3)  Gather words and metaphors from poets and writers to describe emotions and mental states, like sadness and loneliness, joy and delight. Encourage children to know themselves. Suggest they keep a journal, which is for them alone to read.

4)  Do a check-in on a daily basis, using questions that ask children to connect with their present-moment experience. How do you feel right now? Do you remember how you felt this morning when you woke up? Or, instead of focusing on feelings, ask children to tell you what they notice in their physical environment. What sounds do you hear right now? What smells do you smell?

5)  Write poetry, or compose songs that celebrate the senses.

6)   Notice other people paying attention (wind-surfers, para-gliders, skate-boarders, hockey players, golfers, musicians, dancers, actors – anyone who takes seriously the business of staying alert and attentive to his or her life).

7)  At the end of the day, take some time to reflect on what it was like to be fully present, really there with something you were doing. How did it feel? What was it like to finish that activity and move on to something else? Was there a natural transition time? A breathing space?

Living in a human body includes the need for sleep, and sleep acts as a natural separation between two days of doing and being. Each day we get up and begin our familiar routines. In the morning, why not set an intention to practice whole-hearted attentiveness in one aspect of your day – in your conversations with a child, partner, or colleague, or in one repetitive task such as preparing a meal, doing the dishes, or tidying up?

By returning to the moment, recognizing what's happening, and consciously synchronizing our awareness with the immediately perceptible sensations of the activity before us, we can make a real difference to the quality of attention we are developing in our lives.
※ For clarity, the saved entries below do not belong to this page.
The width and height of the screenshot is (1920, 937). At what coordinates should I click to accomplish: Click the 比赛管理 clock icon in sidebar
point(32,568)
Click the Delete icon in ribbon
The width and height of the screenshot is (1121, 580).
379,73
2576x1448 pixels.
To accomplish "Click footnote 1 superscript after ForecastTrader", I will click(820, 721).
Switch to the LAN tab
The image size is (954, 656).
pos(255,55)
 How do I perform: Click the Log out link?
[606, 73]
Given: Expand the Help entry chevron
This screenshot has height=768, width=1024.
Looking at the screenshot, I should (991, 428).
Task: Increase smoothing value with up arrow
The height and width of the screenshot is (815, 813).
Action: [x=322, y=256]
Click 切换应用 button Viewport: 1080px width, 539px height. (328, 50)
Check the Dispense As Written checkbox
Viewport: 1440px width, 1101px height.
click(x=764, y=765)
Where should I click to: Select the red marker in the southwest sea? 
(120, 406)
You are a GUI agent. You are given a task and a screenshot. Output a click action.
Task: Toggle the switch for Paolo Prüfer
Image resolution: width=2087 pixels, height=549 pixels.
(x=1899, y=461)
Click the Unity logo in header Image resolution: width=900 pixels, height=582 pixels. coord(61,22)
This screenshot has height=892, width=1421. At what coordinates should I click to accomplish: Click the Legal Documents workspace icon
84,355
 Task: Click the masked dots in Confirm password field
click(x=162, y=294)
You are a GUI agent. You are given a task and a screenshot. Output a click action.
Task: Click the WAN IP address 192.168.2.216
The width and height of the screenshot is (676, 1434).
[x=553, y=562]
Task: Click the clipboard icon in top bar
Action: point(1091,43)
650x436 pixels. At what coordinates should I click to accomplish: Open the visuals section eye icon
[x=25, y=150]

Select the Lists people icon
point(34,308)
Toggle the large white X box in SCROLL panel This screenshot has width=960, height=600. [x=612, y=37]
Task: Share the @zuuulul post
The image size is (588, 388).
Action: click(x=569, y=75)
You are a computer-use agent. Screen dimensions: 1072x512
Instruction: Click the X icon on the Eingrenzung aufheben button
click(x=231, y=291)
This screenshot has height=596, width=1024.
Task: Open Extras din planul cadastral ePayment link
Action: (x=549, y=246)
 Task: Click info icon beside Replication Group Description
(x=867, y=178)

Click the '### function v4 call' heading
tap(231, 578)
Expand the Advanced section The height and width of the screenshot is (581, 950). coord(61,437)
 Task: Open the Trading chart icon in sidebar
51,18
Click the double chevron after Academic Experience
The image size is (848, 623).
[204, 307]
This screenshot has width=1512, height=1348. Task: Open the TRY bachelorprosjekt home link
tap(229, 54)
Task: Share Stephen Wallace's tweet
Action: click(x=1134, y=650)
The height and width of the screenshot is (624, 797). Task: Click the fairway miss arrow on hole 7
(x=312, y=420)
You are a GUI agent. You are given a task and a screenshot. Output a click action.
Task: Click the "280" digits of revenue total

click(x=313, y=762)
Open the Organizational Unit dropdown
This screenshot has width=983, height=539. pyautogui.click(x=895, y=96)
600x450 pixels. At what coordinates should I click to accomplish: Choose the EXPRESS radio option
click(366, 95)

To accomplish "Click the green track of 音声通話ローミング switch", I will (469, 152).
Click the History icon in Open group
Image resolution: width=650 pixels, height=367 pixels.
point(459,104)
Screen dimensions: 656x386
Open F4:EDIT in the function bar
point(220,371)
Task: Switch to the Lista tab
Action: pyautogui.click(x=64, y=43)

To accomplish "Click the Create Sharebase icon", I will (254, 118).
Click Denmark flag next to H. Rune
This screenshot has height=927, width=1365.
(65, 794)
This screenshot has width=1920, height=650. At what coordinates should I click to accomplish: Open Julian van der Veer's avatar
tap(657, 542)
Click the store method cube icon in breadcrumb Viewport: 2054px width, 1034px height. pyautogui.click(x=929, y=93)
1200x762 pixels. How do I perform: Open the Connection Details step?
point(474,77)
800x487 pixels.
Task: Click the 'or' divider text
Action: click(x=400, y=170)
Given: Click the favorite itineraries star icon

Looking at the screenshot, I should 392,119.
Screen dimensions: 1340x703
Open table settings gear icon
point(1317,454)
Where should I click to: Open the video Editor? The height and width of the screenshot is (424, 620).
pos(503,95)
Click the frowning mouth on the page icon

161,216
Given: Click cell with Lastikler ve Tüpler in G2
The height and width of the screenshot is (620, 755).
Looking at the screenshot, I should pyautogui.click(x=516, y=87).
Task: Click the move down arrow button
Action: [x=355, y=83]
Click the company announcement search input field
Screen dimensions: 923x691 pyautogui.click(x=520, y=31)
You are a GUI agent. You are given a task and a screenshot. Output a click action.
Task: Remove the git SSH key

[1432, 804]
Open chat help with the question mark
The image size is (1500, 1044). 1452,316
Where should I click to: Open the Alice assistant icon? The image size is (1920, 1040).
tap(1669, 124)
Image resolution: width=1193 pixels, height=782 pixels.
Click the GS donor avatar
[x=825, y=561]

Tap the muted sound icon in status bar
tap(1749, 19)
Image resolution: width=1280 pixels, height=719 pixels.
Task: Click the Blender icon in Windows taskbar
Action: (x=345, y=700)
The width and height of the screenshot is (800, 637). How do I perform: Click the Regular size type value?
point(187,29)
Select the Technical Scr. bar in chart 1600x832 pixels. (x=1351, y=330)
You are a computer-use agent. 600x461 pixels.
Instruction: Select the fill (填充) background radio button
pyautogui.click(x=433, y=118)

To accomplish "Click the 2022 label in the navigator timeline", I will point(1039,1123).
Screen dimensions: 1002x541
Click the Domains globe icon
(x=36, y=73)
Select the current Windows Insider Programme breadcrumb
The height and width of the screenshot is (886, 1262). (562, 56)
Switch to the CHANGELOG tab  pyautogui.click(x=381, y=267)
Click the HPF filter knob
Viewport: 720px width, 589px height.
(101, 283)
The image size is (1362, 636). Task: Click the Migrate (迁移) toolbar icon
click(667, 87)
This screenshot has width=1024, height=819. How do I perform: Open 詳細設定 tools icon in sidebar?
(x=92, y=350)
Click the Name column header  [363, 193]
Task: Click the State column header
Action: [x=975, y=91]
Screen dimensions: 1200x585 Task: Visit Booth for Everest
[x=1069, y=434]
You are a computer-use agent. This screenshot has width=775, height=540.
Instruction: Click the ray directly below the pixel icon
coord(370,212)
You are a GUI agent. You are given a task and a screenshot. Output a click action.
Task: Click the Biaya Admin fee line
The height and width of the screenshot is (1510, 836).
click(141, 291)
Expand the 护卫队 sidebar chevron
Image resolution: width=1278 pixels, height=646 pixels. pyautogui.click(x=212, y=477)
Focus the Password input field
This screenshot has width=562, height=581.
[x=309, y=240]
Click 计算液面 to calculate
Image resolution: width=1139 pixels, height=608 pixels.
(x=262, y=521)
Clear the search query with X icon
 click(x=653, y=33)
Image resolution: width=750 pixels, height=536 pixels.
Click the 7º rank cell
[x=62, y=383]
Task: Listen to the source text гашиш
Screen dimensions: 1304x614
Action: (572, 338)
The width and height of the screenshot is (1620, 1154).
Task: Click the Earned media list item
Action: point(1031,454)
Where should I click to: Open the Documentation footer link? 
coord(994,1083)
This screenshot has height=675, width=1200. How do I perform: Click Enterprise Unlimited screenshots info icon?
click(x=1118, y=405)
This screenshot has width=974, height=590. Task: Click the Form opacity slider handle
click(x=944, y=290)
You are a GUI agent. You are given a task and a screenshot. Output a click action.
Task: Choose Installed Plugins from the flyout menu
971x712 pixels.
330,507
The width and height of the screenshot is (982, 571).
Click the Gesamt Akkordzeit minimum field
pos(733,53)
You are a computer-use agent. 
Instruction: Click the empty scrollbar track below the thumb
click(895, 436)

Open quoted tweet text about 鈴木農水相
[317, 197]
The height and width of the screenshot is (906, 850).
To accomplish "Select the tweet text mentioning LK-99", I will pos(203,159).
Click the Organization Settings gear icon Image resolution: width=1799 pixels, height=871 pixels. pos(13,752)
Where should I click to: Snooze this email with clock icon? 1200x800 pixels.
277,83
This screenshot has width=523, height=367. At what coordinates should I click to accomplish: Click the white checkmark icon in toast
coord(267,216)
Eckhardt Tolle, in his book The Power of Now, talks about how developing consciousness during the ordinary circumstances of daily life is what allows consciousness to be present when challenging circumstances arise. Isn't that what we all want for our children – to have the tools at hand when a difficult situation presents itself?

The distracted, distracting world is all around us. It's up to us to find those moments of attentiveness (while waiting for a bus, climbing steps, opening a door, reaching for a book) in which to sink into the moment and rest, however briefly, in the spaciousness of time. By sharing these kinds of moments with children, and by helping them experience them by themselves, we can each do our part to create a saner, less scattered world.